As you can imagine his plan has been met with a wide range of emotions from owner restaurant owners who decry the idea that it will significantly affect their own bottom line and that they expect it would lead to a decrease in the level of service offered. While wait staff in other establishments have been mixed in their response making particular point about the proposed difference in the average increase in prices of 20 – 25% where as the average tip is only 21% and who at the end of the day will come out further in front, the staff or the owner(s).
VisitingNewYork.com.au understands that it is far from a perfect system, however at the end of the day the current system allows for the consumer to ultimately decide what they thought of the service and provide the feedback which they believe is appropriate for the service they have received in the form of a tip.
This is usually a difficult concept for Australian travellers to New York to grasp simply because there is so many conflicting stories about tipping in America and New York in particular. For the time being it is still very much the norm to have to provide a tip for almost all service related activities, here is our quick guide to who and how to tip.
If the service is prompt and courteous I generally just double the tax and that is the minimum I will leave. If the server has provided service that I believe has exceeded my expectations I will generally round it up to 20%.
If you are dining in a party of 6 or more New York restaurants will generally add a Service charge to the bill to ensure that a fair gratuity is left. This is also a common practice on public holidays.
Generally round up to the next whole dollar. If the driver has been very personable and had a nice chat I’ll give him or her an extra $3 or $4.
If a Bellman helps with my luggage I will give him $1 per bag or when I have travelled with my family and needed the assistance of his whole “birdcage” trolley I prompted gave him $10 (it was well worth it).

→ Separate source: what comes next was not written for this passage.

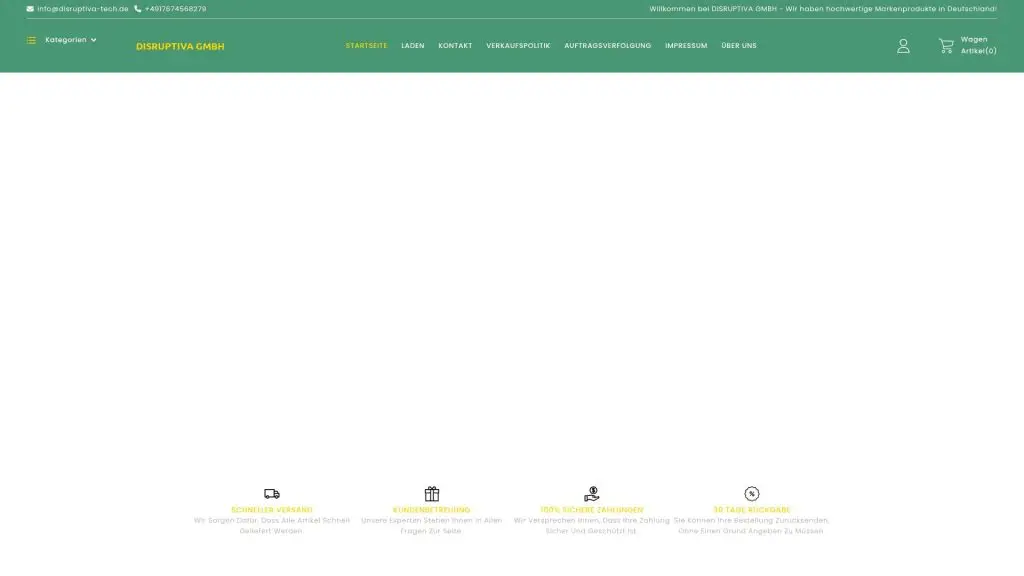Open the Laden menu item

This really depends on the type of bar, how many drinks are being ordered and how busy it is. A good rule of thumb I like to abide by generally rounding up to the nearest $5 for a round of drinks (i.e. 1 – 4 drinks), if it is busy and the lounge / bar has table service I will generally provide a $10 for the first round and then the level of service should be well maintained after that, if not then I will generally revert to the $5 a round.
Some lounges (especially in and around Greenwich) will expect larger tips even if there is a cover charge – unfortunately that is the price of business in New York sometimes!
Day Spa’s / Massage / Salon
This is probably the greyest area I have come across in New York when it comes to accepting tips and how much they are appreciated. Your typical small “hole in the wall” type back and neck massage I would generally not even bother leaving a tip unless it has been outstanding. My experience has generally been that the masseuse has been more interested in continuing on with their conversation than actually giving a good massage.
If however you visit a full Day Spa for treatments of 60 minutes or more, and the quality of the spa is nice and relaxing and the treatment is of a good quality expect to be “requested” to leave a 20% tip. In situations like these I have personally provided the feedback that I do not believe it to be worth a tip of that size, there maybe some resistance however if they are just trying to extort you for being a tourist they generally don’t put up much resistance.
If you find yourself getting a hair cut or colour in New York you can expect to either see a service charge added to your bill or you will be asked to leave a tip once you have settled the bill. It is expected that a tip of 15 – 20% is left for the stylist.
Tipping in New York is difficult even for seasoned travellers however if Danny Meyer’s plan takes off it maybe something that is assigned to the history books, however one thing is for sure, in the short-term tipping in New York will still be something of a hassle.
Mr Meyer will begin his ambitious plan by launching his new policy in his Modern restaurant which is located near the Museum of Modern Art (MoMA) in late November 2015.